§ Text shown:
━━━━━━━━━━━━━━━━━━━━
Re: Trying to Understand BRR
by on (#115220)
Well. It turns out that even my first attempt which brought me here actually 'works' the only issue was that I was using a ungetc() function it sucks balls to say the least.

so I got rid of that :'(

But if it wasn't for this, I wouldn't have learned about sum of deviation. I dunno what that is, I made it up! Oh :mrgreen:

I'm so tired.. I've been up all night:|

Well this exercise helped me in learning a lot about waves. i lerned a lot like a crapload a boutthe wavs. I watched some obscure videos about it too. check this out: http://www.youtube.com/watch?v=8x0ZynWlmDI Im surprised there's no Video bbcode, but I like that there isn't. Nesdev is my safe haven from that bullcrap on facebook and memes and shit.

Now, I don't completely understand how DPCM / ADPCM correlates to the BRR format, maybe because I learned non-traditionally. Once I started learning more about DPCM, I said OH, it's the delta's between adjacent samples (or involving multiple past samples). However!! Low and behold, as the SNES Dev Manual kinda illustrated to me, the steps all stem from 0. I originally interpreted it this way, but the learning of DPCM made me think maybe the step was from the last sample step and so on. I don't know if I'm misunderstanding how this Delta Farce comes in the situation, but I'm not seeing in the BRR yet, nope. And just because filtering will use the past samples doesn't have anything to do with the delta of the steps, does it?

YUGH, IDK.

Hey well if you would like to see my roughly completed source code, and by rough I mean I added support for WAV files but not much processing of them at the moment TEHE.

Another thing I don't know the purpose of, for instance in BRRTools, you can resample your wave file, and interpolate it (don't know what this means yet). Yowza. Don't know what the means and why you'd want to do it.

Then there's the filters to learn about...
Another interesting, mildly confusing document on the adpcm. Hold, this first:

MSDN states:
Quote:
ADPCM stores the value differences between two adjacent PCM samples and makes some assumptions that allow data reduction. Because of these assumptions, low frequencies are properly reproduced, but any high frequencies tend to get distorted.


but in BRR, where is this 'value differences' between 2 adjacent PCM samples?? I suppose it usesthe adjacent samples to get the range value. yeah that's it. Stores/Uses, it's all the same balogna (baloney), but I needed to hear *uses*.

Other useful info on this stuff:
http://ww1.microchip.com/downloads/en/a ... 00643b.pdf
=> Right (t)here baby, it includes a ADPCMEncode() function in C along with detailed comments on the process. That was useful and you could see the light shine a bit on some of that mysterious logic in BRRTools' rip from adpcm.c of SoX, I'm still getting tricked up with it.

I never did link my updated source code. EH i'm too lazy for it.
Well I'll do it anyways: http://www.cs.umb.edu/~bazz/mybrr2/
Re: Trying to Understand BRR
by on (#115243)
BRR is a (proprietary) form of ADPCM. IMA, as used in DS games, is another (standardized) form of ADPCM. There are a few key conceptual differences between the two. Unlike BRR:
  • IMA predicts the step index (that is, range) value for the next samples from the residual values for the previous samples instead of storing it explicitly.
  • IMA uses a fixed filter pred[t] = y[t - 1].
━━━━━━━━━━━━━━━━━━━━
§ Stored rows:

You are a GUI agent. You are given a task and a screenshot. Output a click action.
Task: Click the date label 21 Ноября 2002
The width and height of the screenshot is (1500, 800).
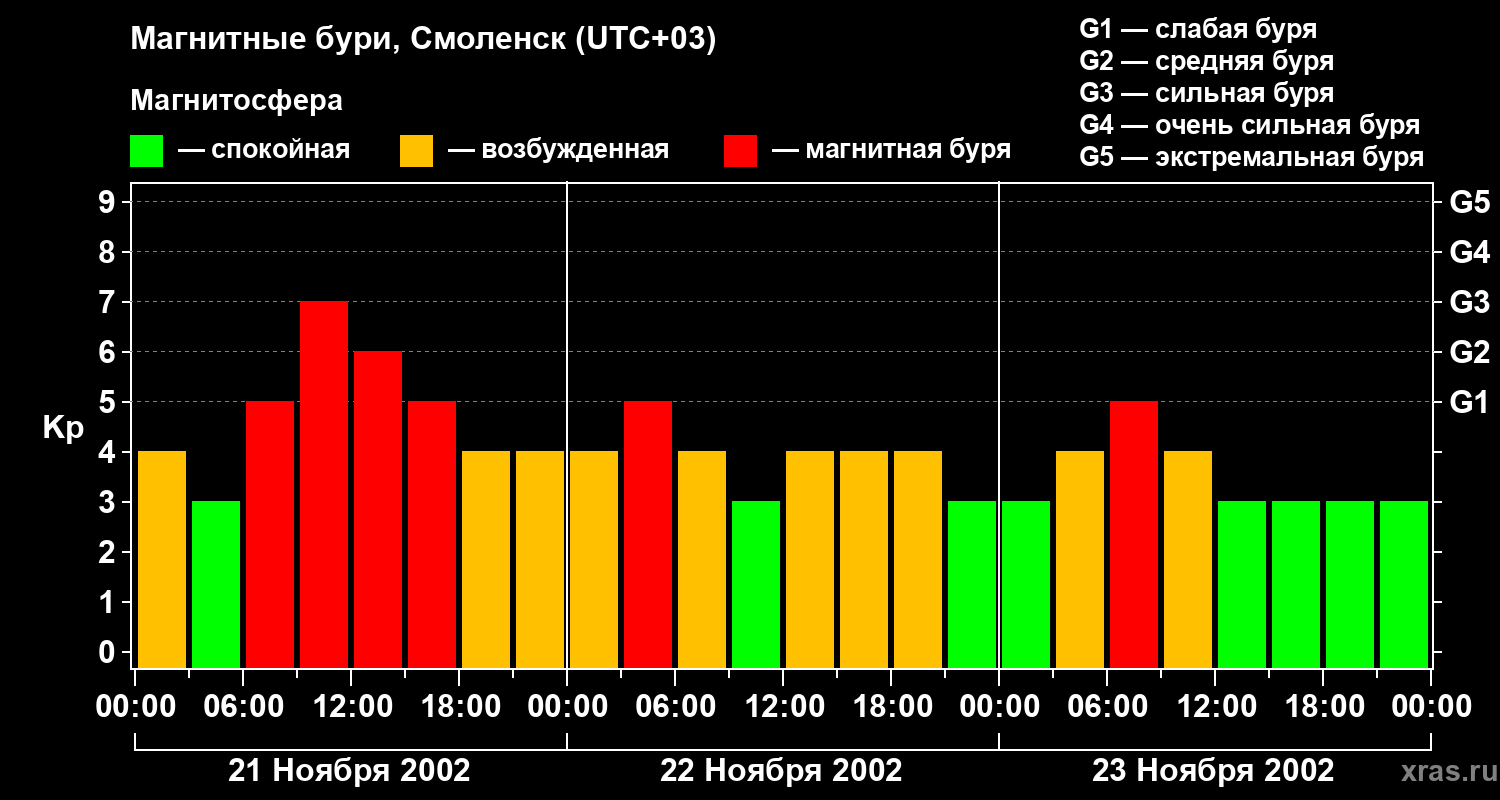(x=349, y=771)
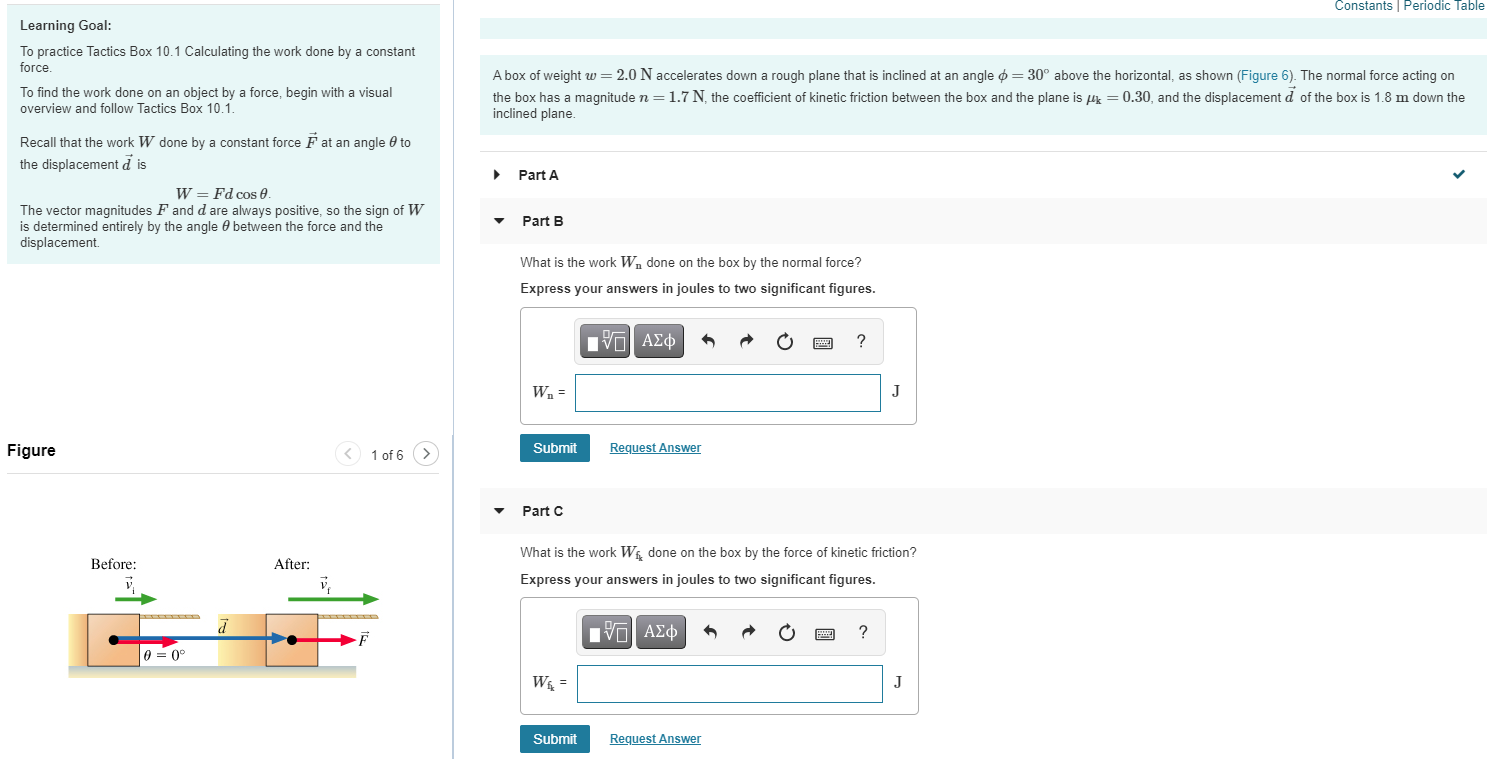Open the on-screen keyboard in Part B

click(x=822, y=340)
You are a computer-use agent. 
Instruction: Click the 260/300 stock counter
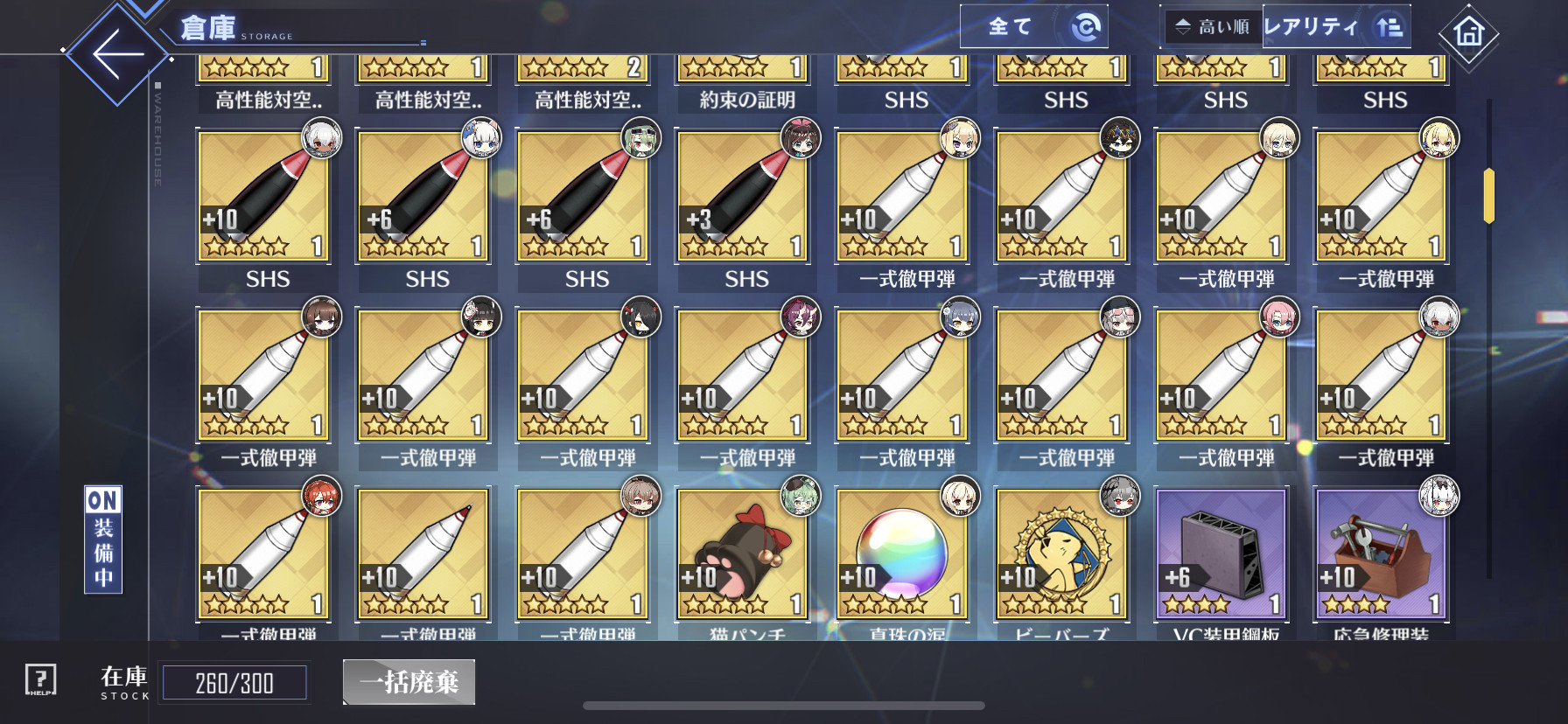click(x=234, y=683)
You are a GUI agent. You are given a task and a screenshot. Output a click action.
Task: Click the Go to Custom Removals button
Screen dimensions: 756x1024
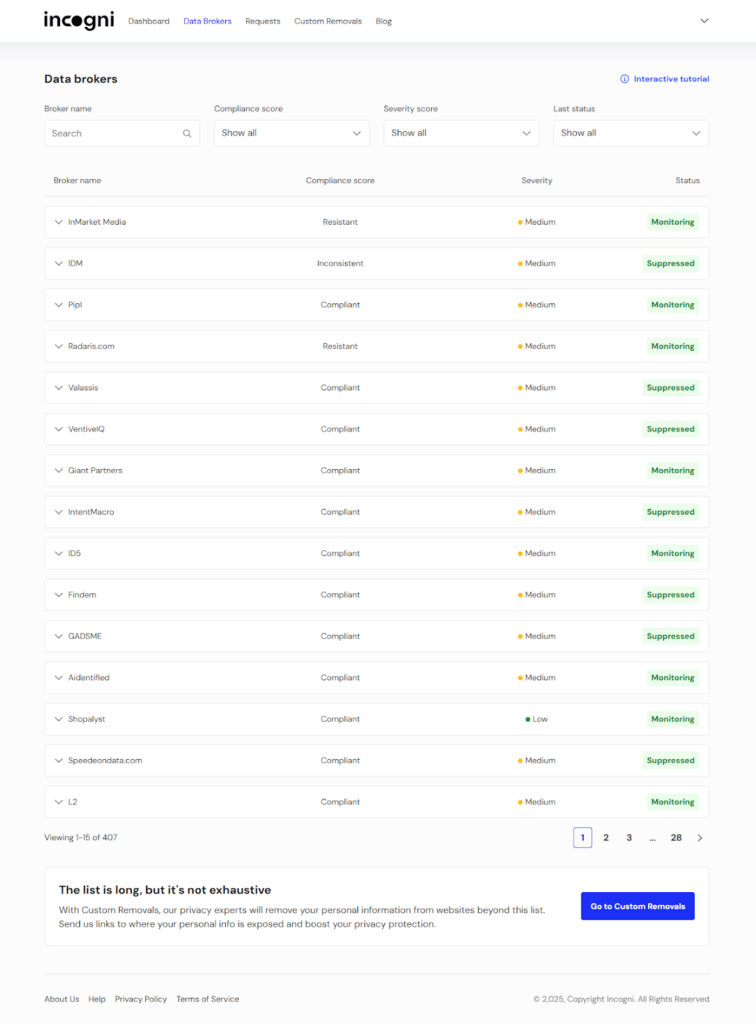point(637,906)
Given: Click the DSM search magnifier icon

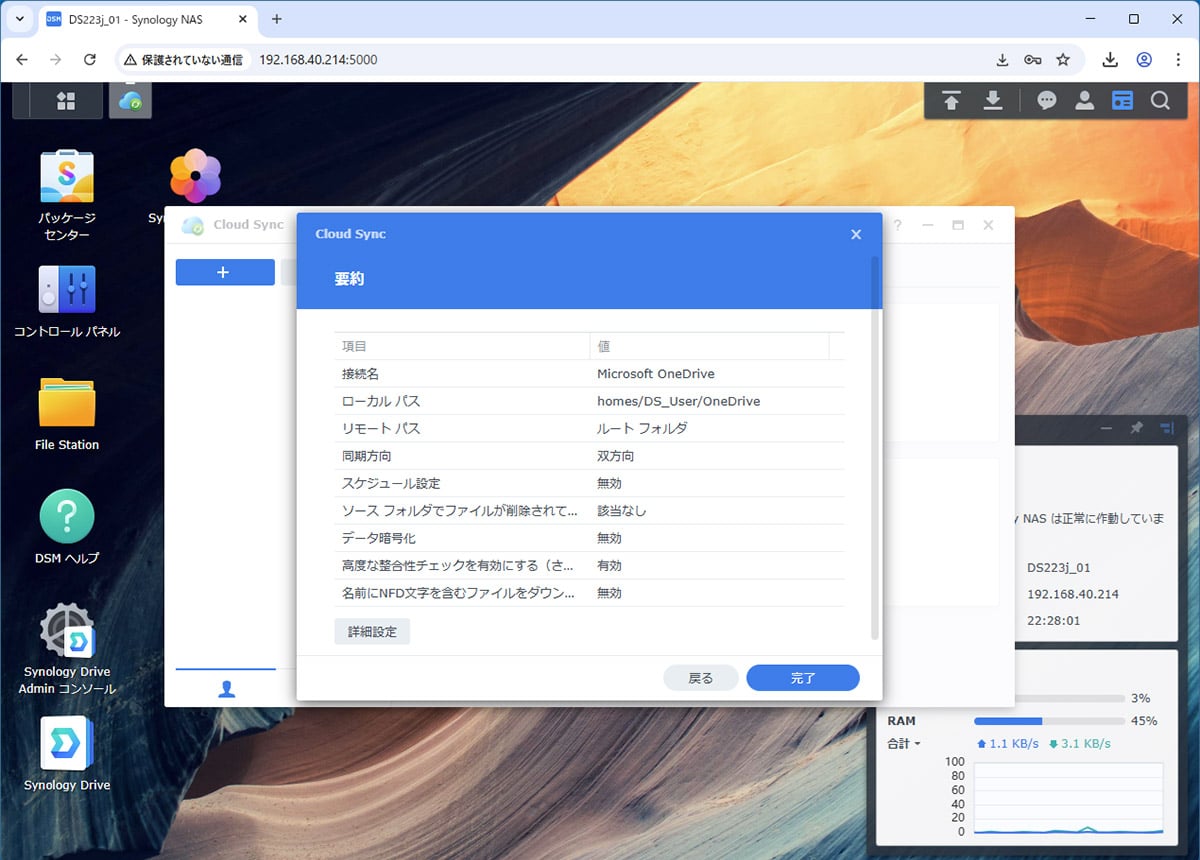Looking at the screenshot, I should (1160, 101).
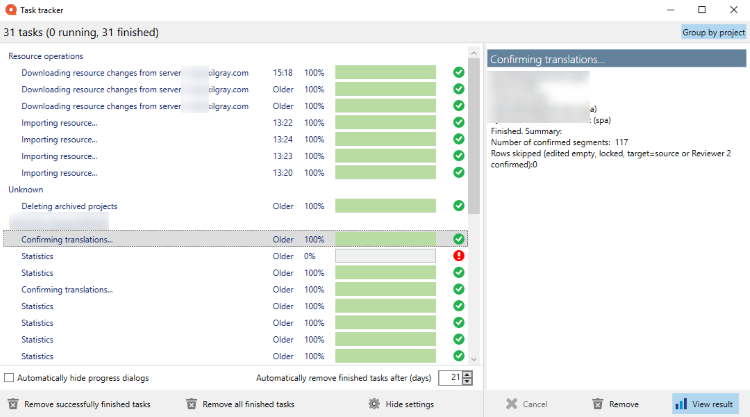The width and height of the screenshot is (750, 417).
Task: Click the days number input field
Action: pyautogui.click(x=450, y=378)
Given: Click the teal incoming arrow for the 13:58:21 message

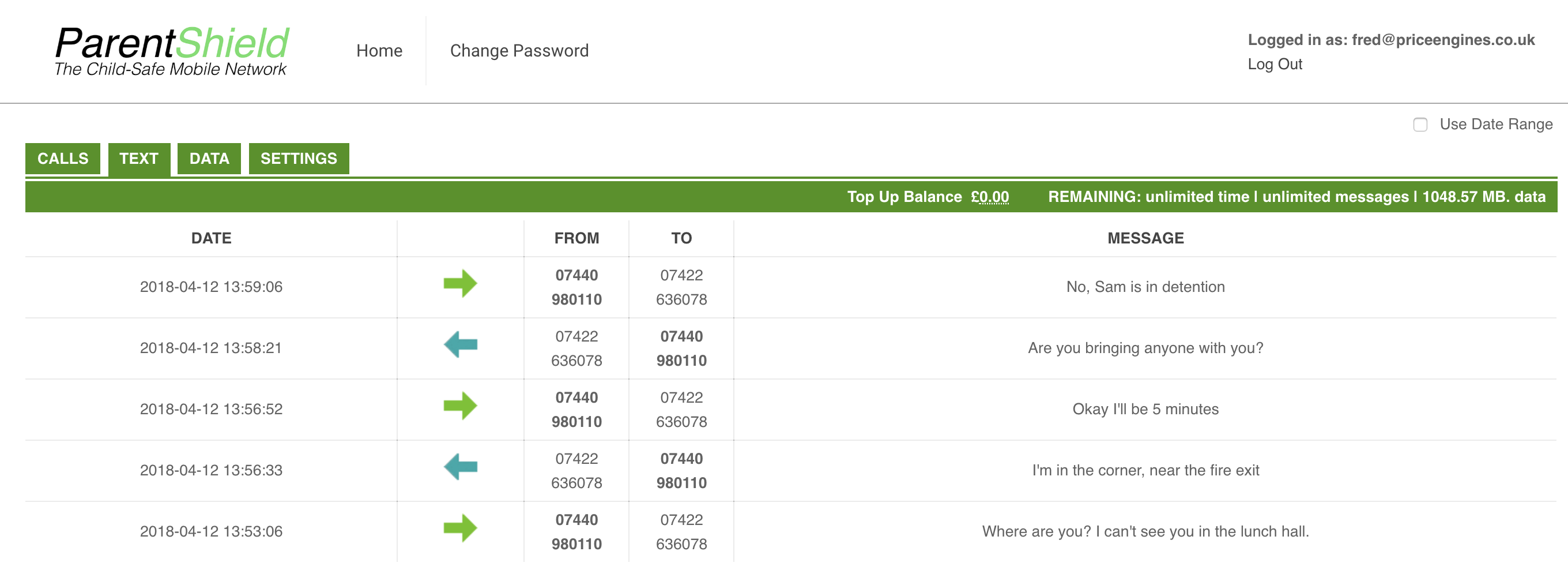Looking at the screenshot, I should (x=460, y=344).
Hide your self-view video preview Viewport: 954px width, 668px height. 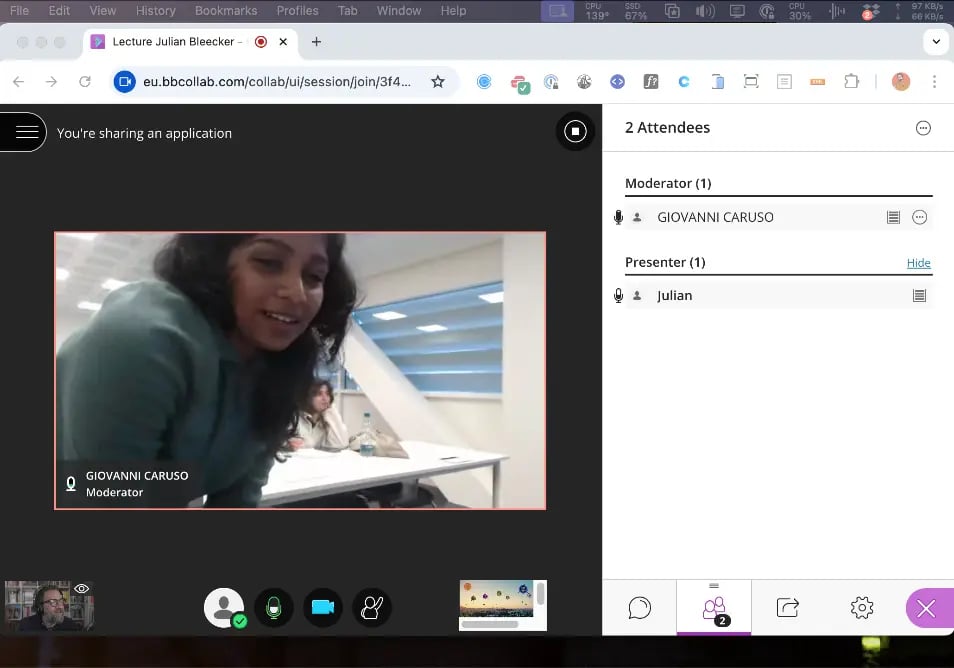click(x=81, y=588)
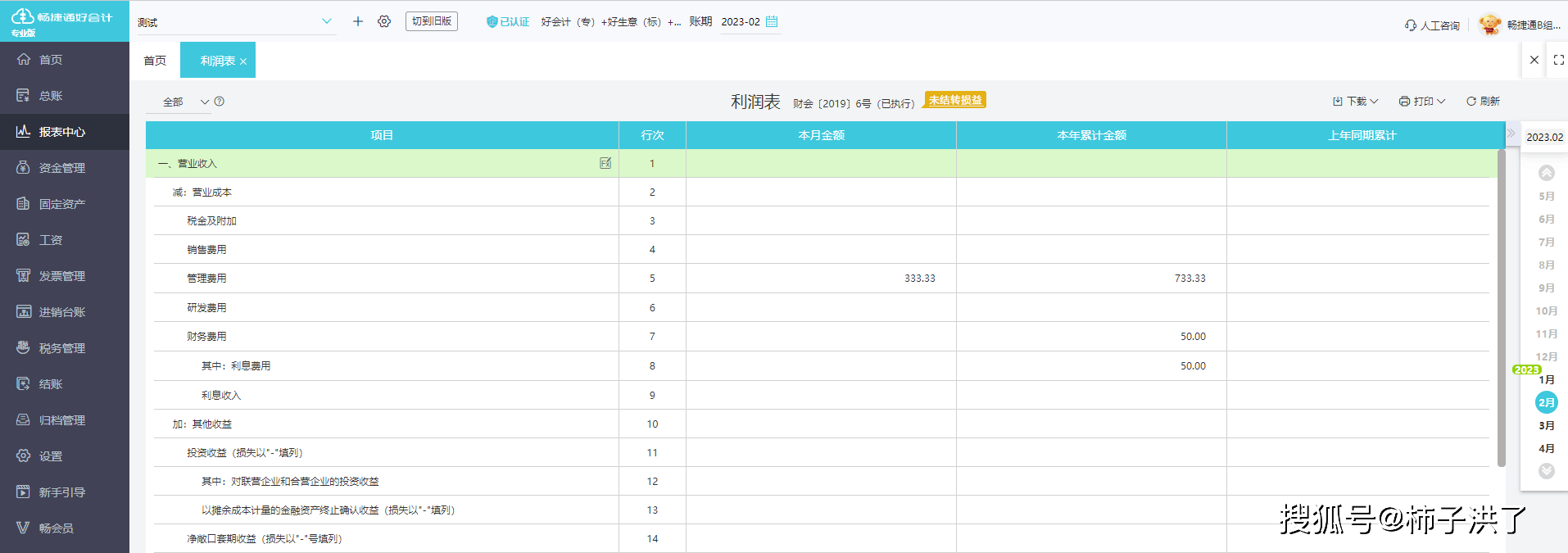Select 3月 in the month timeline
1568x553 pixels.
(x=1547, y=425)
━━━━━━━━━━━━━━━━━━━━
§ Written instruction 1:
In the BRR forum thread, which function did the first poster stop using?
§ Written instruction 2:
Continue the BRR forum thread from its last line.

§ Task result 1:
The ungetc() function.

§ Task result 2:
  • IMA stores end and loop points separately.

As for picking which filter to use, try filtering with all four filters and picking the one that gives the smallest peak value. Then choose the range based on this peak value.

As for having to stay within a 15-bit range in order not to screw up Gaussian filtering, there are a few ways to do this.
  • Scale all samples down by 50% (-6 dB).
  • Load the whole sample, find the maximum and minimum, and normalize the sample to fit in +/- 16368.
  • Provide amplification as an option.

Finally, Gaussian filtering strongly attenuates the high frequency. You may want to provide an EQ option to boost the treble at encoding time to compensate for this.
Re: Trying to Understand BRR
by on (#115277)
Quote:
As for picking which filter to use, try filtering with all four filters and picking the one that gives the smallest peak value. Then choose the range based on this peak value.


Can you explain to me why picking the smallest peak value is more preferred than picking from what is closest matched to the original sample values? So it's just to compress the waveform?

Quote:
As for having to stay within a 15-bit range in order not to screw up Gaussian filtering, there are a few ways to do this.
  • Scale all samples down by 50% (-6 dB).
  • Load the whole sample, find the maximum and minimum, and normalize the sample to fit in +/- 16368.
  • Provide amplification as an option.

Finally, Gaussian filtering strongly attenuates the high frequency. You may want to provide an EQ option to boost the treble at encoding time to compensate for this.


Thanks for the recommendations
Re: Trying to Understand BRR
by on (#115279)
bazz wrote:
Quote:
As for picking which filter to use, try filtering with all four filters and picking the one that gives the smallest peak value. Then choose the range based on this peak value.


Can you explain to me why picking the smallest peak value is more preferred than picking from what is closest matched to the original sample values? So it's just to compress the waveform?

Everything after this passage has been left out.